=== PROBLEM REQUIREMENTS ===
A word-for-word transcription of every record is needed.

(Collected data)
----
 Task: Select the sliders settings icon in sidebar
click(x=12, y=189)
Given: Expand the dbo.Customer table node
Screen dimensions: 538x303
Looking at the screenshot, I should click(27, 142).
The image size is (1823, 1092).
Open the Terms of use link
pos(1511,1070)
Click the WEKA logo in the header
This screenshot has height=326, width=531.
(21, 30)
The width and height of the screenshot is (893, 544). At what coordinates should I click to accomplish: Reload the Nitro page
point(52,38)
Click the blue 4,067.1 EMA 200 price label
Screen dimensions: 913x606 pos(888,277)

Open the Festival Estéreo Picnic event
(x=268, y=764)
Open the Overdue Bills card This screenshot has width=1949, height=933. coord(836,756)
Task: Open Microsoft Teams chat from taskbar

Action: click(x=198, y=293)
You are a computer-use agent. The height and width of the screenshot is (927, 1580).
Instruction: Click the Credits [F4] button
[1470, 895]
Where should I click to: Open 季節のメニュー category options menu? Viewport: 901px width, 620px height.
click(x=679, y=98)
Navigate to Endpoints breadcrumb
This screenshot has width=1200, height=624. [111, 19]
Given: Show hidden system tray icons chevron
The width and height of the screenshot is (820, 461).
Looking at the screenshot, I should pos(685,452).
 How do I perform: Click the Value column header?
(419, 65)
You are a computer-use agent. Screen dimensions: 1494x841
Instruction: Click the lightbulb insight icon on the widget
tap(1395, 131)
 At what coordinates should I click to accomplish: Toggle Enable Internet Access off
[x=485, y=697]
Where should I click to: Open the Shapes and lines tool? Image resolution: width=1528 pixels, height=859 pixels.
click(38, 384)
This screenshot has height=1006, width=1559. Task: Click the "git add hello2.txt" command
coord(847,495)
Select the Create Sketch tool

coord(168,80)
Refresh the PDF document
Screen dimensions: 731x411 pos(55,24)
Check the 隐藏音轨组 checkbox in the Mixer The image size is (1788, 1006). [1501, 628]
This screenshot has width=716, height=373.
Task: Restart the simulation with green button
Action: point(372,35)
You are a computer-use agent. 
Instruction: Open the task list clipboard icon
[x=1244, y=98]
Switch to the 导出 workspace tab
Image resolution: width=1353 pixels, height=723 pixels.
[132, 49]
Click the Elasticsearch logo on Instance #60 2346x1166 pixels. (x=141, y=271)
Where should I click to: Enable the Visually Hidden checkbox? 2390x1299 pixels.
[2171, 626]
----
=== RESPONSE ===
 Task: Select the sliders settings icon in sidebar
click(x=12, y=189)
Given: Expand the dbo.Customer table node
Screen dimensions: 538x303
Looking at the screenshot, I should click(27, 142).
The image size is (1823, 1092).
Open the Terms of use link
pos(1511,1070)
Click the WEKA logo in the header
This screenshot has height=326, width=531.
(21, 30)
The width and height of the screenshot is (893, 544). At what coordinates should I click to accomplish: Reload the Nitro page
point(52,38)
Click the blue 4,067.1 EMA 200 price label
Screen dimensions: 913x606 pos(888,277)

Open the Festival Estéreo Picnic event
(x=268, y=764)
Open the Overdue Bills card This screenshot has width=1949, height=933. coord(836,756)
Task: Open Microsoft Teams chat from taskbar

Action: click(x=198, y=293)
You are a computer-use agent. The height and width of the screenshot is (927, 1580).
Instruction: Click the Credits [F4] button
[1470, 895]
Where should I click to: Open 季節のメニュー category options menu? Viewport: 901px width, 620px height.
click(x=679, y=98)
Navigate to Endpoints breadcrumb
This screenshot has width=1200, height=624. [111, 19]
Given: Show hidden system tray icons chevron
The width and height of the screenshot is (820, 461).
Looking at the screenshot, I should pos(685,452).
 How do I perform: Click the Value column header?
(419, 65)
You are a computer-use agent. Screen dimensions: 1494x841
Instruction: Click the lightbulb insight icon on the widget
tap(1395, 131)
 At what coordinates should I click to accomplish: Toggle Enable Internet Access off
[x=485, y=697]
Where should I click to: Open the Shapes and lines tool? Image resolution: width=1528 pixels, height=859 pixels.
click(38, 384)
This screenshot has height=1006, width=1559. Task: Click the "git add hello2.txt" command
coord(847,495)
Select the Create Sketch tool

coord(168,80)
Refresh the PDF document
Screen dimensions: 731x411 pos(55,24)
Check the 隐藏音轨组 checkbox in the Mixer The image size is (1788, 1006). [1501, 628]
This screenshot has width=716, height=373.
Task: Restart the simulation with green button
Action: point(372,35)
You are a computer-use agent. 
Instruction: Open the task list clipboard icon
[x=1244, y=98]
Switch to the 导出 workspace tab
Image resolution: width=1353 pixels, height=723 pixels.
[132, 49]
Click the Elasticsearch logo on Instance #60 2346x1166 pixels. (x=141, y=271)
Where should I click to: Enable the Visually Hidden checkbox? 2390x1299 pixels.
[2171, 626]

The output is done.